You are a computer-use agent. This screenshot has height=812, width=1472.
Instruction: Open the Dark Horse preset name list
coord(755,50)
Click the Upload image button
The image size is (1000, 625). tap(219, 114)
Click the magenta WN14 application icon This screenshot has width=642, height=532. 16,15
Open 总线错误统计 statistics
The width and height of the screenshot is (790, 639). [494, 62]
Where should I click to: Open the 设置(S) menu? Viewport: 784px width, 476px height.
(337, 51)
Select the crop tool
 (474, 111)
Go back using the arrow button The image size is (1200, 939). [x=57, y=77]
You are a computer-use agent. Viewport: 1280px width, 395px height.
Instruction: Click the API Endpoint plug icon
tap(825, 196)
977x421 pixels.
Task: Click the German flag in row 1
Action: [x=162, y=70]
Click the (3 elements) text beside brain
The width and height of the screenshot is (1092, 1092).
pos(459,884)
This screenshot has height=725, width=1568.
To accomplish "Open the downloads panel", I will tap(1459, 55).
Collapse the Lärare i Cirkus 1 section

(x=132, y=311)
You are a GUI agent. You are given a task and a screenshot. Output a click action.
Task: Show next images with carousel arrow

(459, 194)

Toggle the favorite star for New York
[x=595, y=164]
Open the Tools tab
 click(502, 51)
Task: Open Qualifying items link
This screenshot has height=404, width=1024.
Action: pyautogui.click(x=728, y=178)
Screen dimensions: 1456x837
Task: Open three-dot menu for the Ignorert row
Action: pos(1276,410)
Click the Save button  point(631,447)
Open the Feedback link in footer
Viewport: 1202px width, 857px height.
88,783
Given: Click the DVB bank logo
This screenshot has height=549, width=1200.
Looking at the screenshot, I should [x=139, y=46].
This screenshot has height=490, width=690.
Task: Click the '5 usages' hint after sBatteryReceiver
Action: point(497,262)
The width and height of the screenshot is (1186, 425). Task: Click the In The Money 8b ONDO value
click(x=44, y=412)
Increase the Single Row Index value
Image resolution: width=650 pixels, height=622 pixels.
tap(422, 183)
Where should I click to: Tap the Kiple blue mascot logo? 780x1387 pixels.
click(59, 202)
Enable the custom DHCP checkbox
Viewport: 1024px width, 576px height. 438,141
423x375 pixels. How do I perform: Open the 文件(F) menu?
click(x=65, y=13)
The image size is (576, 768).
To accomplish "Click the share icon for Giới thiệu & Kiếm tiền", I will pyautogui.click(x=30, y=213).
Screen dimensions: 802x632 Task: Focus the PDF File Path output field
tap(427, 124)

• [EXERCISE AIM] An exact transcription of all the material above is the expected answer.

• [SOLUTION FOR THIS TASK]
You are a computer-use agent. This screenshot has height=812, width=1472.
Instruction: Open the Dark Horse preset name list
coord(755,50)
Click the Upload image button
The image size is (1000, 625). tap(219, 114)
Click the magenta WN14 application icon This screenshot has width=642, height=532. 16,15
Open 总线错误统计 statistics
The width and height of the screenshot is (790, 639). [494, 62]
Where should I click to: Open the 设置(S) menu? Viewport: 784px width, 476px height.
(337, 51)
Select the crop tool
 (474, 111)
Go back using the arrow button The image size is (1200, 939). [x=57, y=77]
You are a computer-use agent. Viewport: 1280px width, 395px height.
Instruction: Click the API Endpoint plug icon
tap(825, 196)
977x421 pixels.
Task: Click the German flag in row 1
Action: [x=162, y=70]
Click the (3 elements) text beside brain
The width and height of the screenshot is (1092, 1092).
pos(459,884)
This screenshot has height=725, width=1568.
To accomplish "Open the downloads panel", I will tap(1459, 55).
Collapse the Lärare i Cirkus 1 section

(x=132, y=311)
You are a GUI agent. You are given a task and a screenshot. Output a click action.
Task: Show next images with carousel arrow

(459, 194)

Toggle the favorite star for New York
[x=595, y=164]
Open the Tools tab
 click(502, 51)
Task: Open Qualifying items link
This screenshot has height=404, width=1024.
Action: pyautogui.click(x=728, y=178)
Screen dimensions: 1456x837
Task: Open three-dot menu for the Ignorert row
Action: pos(1276,410)
Click the Save button  point(631,447)
Open the Feedback link in footer
Viewport: 1202px width, 857px height.
88,783
Given: Click the DVB bank logo
This screenshot has height=549, width=1200.
Looking at the screenshot, I should [x=139, y=46].
This screenshot has height=490, width=690.
Task: Click the '5 usages' hint after sBatteryReceiver
Action: point(497,262)
The width and height of the screenshot is (1186, 425). Task: Click the In The Money 8b ONDO value
click(x=44, y=412)
Increase the Single Row Index value
Image resolution: width=650 pixels, height=622 pixels.
tap(422, 183)
Where should I click to: Tap the Kiple blue mascot logo? 780x1387 pixels.
click(59, 202)
Enable the custom DHCP checkbox
Viewport: 1024px width, 576px height. 438,141
423x375 pixels. How do I perform: Open the 文件(F) menu?
click(x=65, y=13)
The image size is (576, 768).
To accomplish "Click the share icon for Giới thiệu & Kiếm tiền", I will pyautogui.click(x=30, y=213).
Screen dimensions: 802x632 Task: Focus the PDF File Path output field
tap(427, 124)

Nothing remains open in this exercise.